=== Task to carry out ===
In the records below, find the line that contains "Where should I click to: Toggle" and repeat it, along with each line after it, exactly as written.

=== Material provided ===
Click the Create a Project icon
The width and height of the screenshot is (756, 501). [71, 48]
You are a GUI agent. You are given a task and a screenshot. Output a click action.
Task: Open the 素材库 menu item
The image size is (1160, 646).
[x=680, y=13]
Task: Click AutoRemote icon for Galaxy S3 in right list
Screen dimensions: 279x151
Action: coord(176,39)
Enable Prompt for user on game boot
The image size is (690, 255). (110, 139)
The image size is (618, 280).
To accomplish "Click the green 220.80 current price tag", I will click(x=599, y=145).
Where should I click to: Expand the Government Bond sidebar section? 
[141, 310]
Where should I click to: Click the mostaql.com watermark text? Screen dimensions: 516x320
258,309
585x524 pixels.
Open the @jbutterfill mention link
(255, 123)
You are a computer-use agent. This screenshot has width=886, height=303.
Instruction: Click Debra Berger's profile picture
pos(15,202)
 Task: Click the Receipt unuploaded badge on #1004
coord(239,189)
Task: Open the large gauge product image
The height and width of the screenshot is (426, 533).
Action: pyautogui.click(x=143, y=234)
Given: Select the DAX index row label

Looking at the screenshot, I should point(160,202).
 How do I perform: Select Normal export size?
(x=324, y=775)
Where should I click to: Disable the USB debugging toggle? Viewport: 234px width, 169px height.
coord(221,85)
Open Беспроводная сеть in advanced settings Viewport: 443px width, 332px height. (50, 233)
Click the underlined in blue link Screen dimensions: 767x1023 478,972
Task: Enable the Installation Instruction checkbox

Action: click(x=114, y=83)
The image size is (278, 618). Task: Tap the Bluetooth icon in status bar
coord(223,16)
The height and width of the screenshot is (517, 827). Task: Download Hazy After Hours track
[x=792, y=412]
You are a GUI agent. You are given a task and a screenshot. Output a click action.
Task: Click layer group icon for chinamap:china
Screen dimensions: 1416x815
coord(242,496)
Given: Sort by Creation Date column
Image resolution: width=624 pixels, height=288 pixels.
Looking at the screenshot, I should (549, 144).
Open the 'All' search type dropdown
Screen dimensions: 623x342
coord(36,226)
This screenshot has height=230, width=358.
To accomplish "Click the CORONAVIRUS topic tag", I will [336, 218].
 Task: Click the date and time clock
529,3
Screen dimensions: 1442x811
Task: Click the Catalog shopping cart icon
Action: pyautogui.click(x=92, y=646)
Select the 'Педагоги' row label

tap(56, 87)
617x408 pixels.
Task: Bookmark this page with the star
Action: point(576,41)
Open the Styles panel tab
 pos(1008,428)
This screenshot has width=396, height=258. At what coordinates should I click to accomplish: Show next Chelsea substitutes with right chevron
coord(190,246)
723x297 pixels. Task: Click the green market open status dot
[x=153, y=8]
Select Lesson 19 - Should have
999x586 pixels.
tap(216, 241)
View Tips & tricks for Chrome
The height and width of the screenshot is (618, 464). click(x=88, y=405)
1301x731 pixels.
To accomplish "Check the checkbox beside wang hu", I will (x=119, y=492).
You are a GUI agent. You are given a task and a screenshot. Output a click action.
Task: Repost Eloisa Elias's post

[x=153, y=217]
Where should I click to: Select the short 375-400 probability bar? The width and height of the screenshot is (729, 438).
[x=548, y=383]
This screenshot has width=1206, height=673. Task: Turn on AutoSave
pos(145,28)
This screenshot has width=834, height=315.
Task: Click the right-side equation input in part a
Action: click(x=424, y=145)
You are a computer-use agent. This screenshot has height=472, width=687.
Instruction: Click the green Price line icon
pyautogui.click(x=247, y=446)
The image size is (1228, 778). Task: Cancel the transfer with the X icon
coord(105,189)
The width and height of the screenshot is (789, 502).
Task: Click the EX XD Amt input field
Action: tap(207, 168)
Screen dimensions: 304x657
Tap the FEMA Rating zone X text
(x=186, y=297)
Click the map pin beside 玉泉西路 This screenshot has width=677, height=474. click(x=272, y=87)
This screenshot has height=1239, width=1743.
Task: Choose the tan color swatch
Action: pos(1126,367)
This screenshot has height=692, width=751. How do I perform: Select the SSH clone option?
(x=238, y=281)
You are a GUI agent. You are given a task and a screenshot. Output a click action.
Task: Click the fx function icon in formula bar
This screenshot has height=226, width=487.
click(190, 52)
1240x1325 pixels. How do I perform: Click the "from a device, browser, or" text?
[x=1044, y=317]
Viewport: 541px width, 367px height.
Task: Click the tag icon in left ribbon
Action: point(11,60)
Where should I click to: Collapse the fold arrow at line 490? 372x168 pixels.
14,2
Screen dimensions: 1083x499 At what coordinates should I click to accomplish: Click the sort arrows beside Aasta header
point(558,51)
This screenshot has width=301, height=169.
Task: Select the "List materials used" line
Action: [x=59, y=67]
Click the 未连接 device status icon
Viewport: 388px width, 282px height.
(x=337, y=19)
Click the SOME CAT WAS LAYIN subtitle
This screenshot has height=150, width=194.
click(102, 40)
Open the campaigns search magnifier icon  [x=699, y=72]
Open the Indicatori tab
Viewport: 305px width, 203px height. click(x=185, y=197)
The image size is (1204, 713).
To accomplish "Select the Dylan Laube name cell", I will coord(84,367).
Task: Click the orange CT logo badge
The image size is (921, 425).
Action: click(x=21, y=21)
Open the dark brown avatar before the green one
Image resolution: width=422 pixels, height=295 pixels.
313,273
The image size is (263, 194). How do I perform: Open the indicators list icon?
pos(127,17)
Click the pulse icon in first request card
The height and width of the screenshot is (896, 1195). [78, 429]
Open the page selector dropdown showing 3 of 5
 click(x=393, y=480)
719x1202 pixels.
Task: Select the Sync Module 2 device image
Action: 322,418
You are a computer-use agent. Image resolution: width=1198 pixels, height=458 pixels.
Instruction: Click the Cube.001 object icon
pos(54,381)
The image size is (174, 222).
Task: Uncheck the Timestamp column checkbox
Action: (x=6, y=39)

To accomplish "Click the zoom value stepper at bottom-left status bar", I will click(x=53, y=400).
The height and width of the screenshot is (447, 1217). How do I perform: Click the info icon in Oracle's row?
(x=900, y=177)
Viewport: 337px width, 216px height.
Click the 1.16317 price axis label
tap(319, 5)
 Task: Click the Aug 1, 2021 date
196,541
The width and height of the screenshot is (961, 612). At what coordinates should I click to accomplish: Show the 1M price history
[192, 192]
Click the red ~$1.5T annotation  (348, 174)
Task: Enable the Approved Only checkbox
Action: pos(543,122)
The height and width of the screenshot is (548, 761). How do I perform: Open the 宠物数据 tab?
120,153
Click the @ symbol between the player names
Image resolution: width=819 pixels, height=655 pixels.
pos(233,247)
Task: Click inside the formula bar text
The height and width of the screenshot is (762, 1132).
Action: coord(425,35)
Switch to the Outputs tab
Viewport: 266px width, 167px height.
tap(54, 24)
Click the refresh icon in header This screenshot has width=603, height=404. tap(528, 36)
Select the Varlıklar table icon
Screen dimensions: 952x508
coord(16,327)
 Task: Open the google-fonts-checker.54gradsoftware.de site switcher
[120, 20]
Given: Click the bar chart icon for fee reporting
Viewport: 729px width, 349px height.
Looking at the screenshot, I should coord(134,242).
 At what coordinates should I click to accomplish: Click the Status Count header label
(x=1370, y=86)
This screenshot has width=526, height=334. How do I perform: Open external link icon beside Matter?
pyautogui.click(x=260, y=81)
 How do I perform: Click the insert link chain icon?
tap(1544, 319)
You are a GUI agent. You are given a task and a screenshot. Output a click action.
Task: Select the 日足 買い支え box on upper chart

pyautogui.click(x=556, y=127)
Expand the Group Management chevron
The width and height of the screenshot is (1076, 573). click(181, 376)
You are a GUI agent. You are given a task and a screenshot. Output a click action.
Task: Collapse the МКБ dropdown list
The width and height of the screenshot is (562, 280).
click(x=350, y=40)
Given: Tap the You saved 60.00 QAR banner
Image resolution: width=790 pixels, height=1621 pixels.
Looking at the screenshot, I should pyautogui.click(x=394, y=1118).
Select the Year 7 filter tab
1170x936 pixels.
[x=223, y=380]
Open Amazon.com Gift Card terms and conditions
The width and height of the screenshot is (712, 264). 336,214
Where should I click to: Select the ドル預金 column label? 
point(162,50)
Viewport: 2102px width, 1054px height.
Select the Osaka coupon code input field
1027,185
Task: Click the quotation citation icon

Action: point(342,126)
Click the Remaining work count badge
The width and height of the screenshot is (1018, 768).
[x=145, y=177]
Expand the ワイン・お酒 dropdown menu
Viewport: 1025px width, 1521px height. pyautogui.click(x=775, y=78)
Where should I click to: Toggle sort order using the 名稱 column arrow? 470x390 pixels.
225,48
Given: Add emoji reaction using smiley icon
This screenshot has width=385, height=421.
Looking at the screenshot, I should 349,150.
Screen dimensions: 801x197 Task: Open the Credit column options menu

=== Output for this exercise ===
Where should I click to: Toggle sort order using the 名稱 column arrow? 470x390 pixels.
225,48
Given: Add emoji reaction using smiley icon
This screenshot has width=385, height=421.
Looking at the screenshot, I should 349,150.
Screen dimensions: 801x197 Task: Open the Credit column options menu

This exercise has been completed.